What the exercise asks:
From the entries that follow, copy every line with the word "alarm".
*** Supplied material
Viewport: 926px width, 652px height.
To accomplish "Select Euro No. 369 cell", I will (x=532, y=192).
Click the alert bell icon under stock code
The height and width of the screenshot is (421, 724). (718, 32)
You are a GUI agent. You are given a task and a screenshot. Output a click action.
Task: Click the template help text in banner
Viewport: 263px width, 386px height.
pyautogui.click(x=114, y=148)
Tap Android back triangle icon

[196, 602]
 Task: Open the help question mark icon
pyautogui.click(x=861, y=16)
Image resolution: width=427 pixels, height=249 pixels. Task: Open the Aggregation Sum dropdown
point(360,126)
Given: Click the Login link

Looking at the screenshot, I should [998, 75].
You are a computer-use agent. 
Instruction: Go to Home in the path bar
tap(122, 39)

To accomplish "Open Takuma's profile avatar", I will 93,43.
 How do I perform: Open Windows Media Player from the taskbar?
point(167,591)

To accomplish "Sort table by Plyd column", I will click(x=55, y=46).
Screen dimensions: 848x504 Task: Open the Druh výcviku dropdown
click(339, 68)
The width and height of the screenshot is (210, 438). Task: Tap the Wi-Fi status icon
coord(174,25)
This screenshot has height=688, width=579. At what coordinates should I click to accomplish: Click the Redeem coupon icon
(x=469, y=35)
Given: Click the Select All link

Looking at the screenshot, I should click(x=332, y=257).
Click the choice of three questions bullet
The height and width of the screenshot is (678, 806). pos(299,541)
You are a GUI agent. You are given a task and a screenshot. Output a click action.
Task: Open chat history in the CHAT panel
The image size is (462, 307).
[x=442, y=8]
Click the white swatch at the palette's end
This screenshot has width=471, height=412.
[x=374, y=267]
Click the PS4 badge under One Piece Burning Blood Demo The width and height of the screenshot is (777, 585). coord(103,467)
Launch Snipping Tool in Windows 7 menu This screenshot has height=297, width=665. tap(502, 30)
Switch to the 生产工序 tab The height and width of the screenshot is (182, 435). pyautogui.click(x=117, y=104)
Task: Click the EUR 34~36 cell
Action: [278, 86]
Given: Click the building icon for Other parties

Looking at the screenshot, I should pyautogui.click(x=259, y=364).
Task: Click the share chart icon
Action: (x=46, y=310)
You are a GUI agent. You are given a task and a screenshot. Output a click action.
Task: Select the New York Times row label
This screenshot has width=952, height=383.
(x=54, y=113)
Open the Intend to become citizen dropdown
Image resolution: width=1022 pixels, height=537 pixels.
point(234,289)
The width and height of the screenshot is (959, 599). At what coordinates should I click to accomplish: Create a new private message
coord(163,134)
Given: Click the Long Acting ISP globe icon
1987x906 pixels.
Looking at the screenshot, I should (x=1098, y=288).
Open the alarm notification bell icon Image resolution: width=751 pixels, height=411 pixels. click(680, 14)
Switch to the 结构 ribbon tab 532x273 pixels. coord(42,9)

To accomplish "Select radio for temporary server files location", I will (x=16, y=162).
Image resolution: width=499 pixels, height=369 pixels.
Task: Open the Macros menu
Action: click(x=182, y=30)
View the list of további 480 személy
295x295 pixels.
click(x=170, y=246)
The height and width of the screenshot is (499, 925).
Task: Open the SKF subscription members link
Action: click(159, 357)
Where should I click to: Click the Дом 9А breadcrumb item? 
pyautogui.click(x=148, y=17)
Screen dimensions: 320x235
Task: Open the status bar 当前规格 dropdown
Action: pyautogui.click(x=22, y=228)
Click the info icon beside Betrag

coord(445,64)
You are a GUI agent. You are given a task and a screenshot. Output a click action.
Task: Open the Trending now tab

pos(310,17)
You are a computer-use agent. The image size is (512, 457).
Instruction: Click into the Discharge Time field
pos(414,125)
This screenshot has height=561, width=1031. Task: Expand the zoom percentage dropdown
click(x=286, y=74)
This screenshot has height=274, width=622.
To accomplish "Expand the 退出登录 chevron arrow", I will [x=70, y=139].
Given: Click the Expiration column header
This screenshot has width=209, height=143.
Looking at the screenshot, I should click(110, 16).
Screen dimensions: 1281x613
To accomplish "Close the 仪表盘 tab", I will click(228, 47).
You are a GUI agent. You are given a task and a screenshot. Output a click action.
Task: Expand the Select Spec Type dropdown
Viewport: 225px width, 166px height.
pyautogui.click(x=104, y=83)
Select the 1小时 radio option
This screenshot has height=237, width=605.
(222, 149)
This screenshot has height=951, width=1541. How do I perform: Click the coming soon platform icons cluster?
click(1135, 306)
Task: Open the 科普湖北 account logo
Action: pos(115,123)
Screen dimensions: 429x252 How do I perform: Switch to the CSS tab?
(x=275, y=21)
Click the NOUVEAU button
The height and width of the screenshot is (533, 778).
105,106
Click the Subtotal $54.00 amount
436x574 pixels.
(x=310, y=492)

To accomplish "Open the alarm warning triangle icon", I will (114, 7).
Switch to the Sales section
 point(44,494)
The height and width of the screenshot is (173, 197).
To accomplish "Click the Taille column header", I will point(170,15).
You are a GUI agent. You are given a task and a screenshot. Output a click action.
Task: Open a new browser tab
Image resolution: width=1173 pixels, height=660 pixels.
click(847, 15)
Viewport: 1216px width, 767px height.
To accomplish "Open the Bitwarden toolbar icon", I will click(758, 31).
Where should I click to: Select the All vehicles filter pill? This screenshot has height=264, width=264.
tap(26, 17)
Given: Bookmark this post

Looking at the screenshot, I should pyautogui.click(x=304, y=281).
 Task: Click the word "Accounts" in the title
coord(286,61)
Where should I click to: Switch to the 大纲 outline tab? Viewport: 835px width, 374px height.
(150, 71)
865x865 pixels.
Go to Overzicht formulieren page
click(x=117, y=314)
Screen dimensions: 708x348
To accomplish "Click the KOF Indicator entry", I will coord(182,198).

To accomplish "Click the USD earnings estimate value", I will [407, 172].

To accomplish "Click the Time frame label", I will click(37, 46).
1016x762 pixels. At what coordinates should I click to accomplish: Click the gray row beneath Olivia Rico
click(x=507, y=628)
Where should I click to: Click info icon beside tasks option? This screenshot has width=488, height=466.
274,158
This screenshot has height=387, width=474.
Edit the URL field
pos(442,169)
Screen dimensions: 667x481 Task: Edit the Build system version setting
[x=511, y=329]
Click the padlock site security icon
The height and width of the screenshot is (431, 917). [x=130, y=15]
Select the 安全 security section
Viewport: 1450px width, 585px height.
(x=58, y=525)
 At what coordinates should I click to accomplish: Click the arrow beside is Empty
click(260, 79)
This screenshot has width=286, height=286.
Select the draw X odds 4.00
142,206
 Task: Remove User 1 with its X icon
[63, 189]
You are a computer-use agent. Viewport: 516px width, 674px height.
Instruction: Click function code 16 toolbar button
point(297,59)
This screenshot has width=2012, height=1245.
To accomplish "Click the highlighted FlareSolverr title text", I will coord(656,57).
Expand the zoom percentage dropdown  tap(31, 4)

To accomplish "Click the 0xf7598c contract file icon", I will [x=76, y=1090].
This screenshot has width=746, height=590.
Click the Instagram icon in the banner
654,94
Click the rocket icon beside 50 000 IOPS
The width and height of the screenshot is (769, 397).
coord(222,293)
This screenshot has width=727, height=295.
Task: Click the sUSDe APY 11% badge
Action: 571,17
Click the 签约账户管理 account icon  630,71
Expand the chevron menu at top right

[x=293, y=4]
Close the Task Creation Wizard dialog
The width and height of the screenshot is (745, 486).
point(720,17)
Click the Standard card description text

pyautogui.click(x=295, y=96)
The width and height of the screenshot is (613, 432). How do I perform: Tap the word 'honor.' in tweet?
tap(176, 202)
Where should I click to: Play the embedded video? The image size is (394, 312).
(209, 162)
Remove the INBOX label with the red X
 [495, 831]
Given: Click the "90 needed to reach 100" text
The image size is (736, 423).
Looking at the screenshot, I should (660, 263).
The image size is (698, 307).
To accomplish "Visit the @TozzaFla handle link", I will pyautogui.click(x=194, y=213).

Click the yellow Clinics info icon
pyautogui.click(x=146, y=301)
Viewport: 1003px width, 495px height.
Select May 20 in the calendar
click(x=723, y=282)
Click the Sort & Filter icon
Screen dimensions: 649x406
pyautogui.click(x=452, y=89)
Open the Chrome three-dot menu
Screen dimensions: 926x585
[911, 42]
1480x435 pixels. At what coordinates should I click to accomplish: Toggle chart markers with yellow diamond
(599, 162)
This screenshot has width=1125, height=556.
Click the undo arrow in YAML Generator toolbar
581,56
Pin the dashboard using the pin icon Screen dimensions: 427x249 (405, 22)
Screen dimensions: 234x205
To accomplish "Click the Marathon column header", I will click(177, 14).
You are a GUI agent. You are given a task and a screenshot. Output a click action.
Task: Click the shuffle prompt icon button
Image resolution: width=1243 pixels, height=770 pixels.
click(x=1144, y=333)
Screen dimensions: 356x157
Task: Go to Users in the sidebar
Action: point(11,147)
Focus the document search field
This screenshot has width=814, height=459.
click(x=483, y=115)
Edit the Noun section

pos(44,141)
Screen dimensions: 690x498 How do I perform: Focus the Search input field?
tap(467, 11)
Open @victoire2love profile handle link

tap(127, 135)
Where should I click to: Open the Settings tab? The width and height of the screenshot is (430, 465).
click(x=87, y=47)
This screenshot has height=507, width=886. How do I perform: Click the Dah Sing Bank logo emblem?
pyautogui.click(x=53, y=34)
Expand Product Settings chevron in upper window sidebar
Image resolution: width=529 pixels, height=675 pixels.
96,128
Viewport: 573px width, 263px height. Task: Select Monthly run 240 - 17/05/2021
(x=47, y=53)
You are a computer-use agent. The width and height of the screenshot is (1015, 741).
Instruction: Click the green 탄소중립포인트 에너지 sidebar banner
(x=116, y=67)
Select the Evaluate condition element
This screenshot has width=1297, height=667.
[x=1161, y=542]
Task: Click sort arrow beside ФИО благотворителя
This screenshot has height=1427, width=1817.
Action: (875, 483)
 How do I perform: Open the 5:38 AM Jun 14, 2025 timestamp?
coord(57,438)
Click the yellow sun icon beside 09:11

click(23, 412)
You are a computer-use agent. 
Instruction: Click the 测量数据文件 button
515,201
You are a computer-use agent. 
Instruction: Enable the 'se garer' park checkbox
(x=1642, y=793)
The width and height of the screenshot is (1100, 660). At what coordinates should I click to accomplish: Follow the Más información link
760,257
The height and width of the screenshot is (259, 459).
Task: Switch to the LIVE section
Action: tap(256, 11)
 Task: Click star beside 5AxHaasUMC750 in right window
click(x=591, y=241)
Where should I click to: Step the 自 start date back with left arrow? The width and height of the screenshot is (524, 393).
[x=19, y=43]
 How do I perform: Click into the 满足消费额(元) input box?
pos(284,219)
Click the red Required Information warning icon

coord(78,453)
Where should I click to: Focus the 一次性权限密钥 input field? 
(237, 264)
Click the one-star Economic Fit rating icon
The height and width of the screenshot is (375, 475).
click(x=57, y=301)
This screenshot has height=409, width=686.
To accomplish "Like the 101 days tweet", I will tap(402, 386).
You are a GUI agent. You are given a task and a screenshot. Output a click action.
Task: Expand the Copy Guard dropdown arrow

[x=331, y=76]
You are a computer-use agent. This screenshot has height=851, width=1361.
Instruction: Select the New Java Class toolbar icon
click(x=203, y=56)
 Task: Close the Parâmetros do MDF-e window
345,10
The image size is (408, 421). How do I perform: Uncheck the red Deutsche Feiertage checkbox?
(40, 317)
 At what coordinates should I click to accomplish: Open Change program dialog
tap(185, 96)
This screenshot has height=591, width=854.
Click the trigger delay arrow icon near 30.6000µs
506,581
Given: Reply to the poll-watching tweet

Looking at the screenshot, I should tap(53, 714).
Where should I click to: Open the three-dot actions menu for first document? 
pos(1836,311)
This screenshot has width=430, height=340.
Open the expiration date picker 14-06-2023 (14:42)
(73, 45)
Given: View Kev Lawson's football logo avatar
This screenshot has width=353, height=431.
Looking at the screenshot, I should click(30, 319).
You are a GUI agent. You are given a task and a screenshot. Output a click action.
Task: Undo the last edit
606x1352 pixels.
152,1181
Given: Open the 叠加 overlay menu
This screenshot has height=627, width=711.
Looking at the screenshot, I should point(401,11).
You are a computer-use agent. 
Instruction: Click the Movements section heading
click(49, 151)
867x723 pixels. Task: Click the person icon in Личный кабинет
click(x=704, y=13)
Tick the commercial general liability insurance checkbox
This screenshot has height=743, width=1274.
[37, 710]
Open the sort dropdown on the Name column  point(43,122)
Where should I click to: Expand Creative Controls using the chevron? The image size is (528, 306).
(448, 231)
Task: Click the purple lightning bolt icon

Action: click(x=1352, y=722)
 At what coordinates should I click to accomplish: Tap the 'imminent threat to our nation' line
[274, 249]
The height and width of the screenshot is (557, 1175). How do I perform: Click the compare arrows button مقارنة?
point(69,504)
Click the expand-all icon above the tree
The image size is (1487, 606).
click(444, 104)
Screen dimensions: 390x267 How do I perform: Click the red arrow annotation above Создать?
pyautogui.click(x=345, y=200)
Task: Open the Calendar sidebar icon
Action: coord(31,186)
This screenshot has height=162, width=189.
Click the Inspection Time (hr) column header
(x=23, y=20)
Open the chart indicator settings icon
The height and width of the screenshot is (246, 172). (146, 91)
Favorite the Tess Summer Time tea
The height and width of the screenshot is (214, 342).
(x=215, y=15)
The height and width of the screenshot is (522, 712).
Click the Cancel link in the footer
******
Expected output:
Open the alarm notification bell icon Image resolution: width=751 pixels, height=411 pixels. click(680, 14)
To accomplish "Open the alarm warning triangle icon", I will (114, 7).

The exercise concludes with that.